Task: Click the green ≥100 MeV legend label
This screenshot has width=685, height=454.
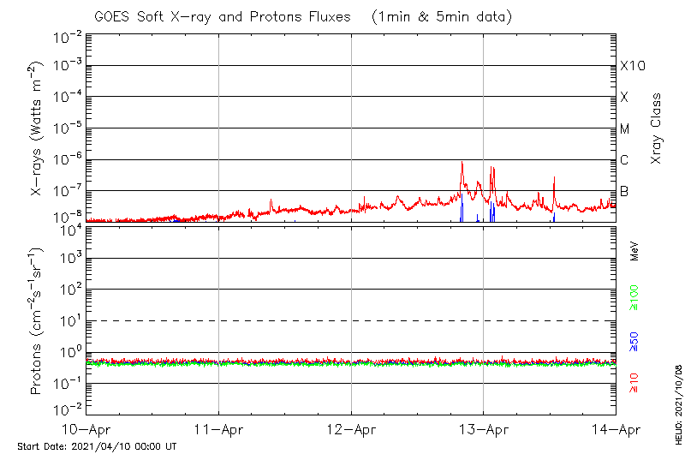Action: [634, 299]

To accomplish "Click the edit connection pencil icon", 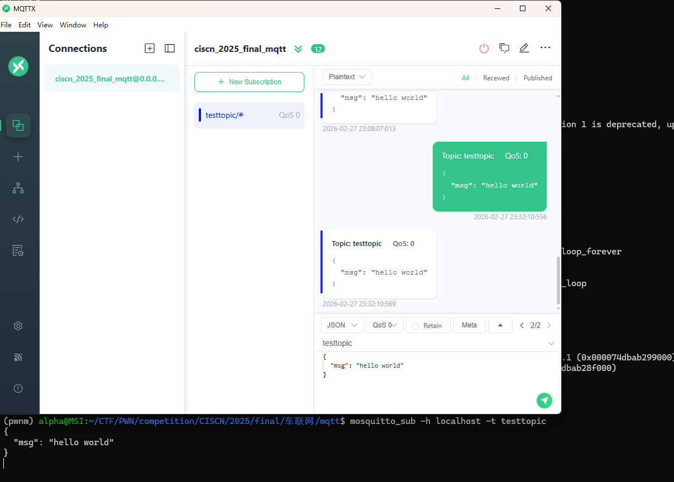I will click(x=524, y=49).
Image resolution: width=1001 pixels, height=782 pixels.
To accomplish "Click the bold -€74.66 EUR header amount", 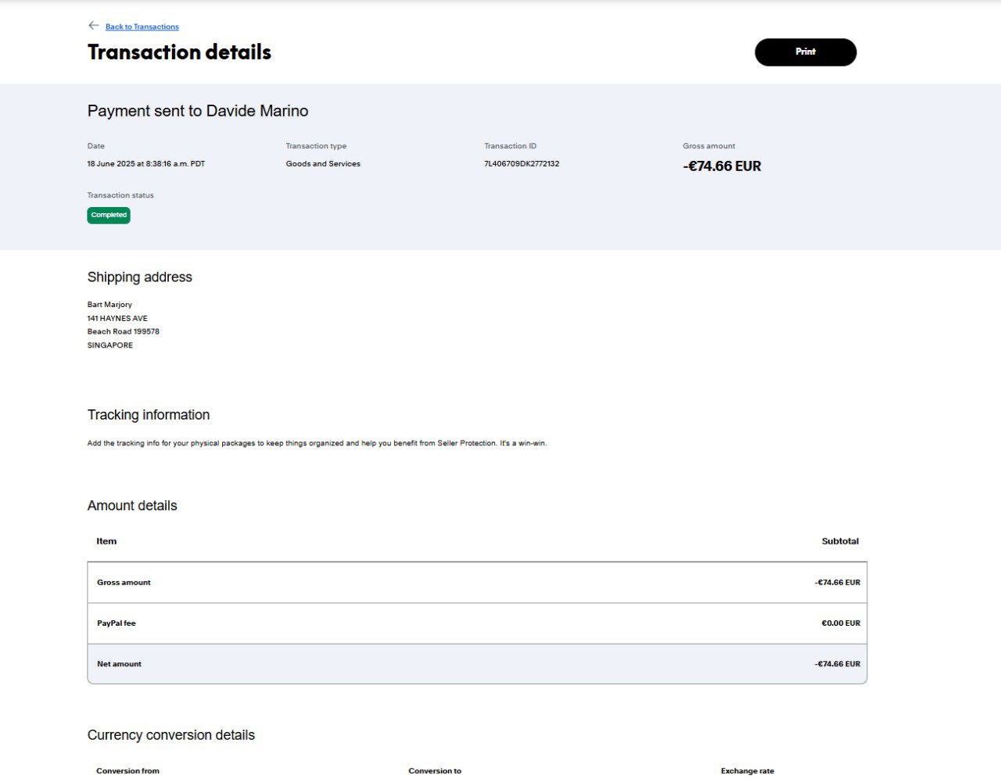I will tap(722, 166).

* * *

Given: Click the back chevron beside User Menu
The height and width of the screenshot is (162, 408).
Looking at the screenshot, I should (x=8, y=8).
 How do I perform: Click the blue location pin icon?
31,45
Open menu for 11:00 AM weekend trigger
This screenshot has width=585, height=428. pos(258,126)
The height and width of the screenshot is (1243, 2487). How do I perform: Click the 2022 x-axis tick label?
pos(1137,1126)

==

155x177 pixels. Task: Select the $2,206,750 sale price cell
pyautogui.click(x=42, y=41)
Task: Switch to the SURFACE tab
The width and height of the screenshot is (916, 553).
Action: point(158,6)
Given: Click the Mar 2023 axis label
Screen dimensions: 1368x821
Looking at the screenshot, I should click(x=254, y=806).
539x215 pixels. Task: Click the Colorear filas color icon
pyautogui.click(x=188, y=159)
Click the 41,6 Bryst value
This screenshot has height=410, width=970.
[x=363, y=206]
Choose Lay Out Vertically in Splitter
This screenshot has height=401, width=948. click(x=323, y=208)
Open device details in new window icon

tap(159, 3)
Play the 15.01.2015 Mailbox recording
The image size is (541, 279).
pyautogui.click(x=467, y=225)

-- What is asked --
Render the lines from the one containing "Given: Click the back" through the one containing "pos(1137,1126)", both included, as a Markdown table with the columns Number and Line, numbering each row and leaving out blank lines.

-- Solution to the exercise --
| Number | Line |
|---|---|
| 1 | Given: Click the back chevron beside User Menu |
| 2 | The height and width of the screenshot is (162, 408). |
| 3 | Looking at the screenshot, I should (x=8, y=8). |
| 4 |  How do I perform: Click the blue location pin icon? |
| 5 | 31,45 |
| 6 | Open menu for 11:00 AM weekend trigger |
| 7 | This screenshot has width=585, height=428. pos(258,126) |
| 8 | The height and width of the screenshot is (1243, 2487). How do I perform: Click the 2022 x-axis tick label? |
| 9 | pos(1137,1126) |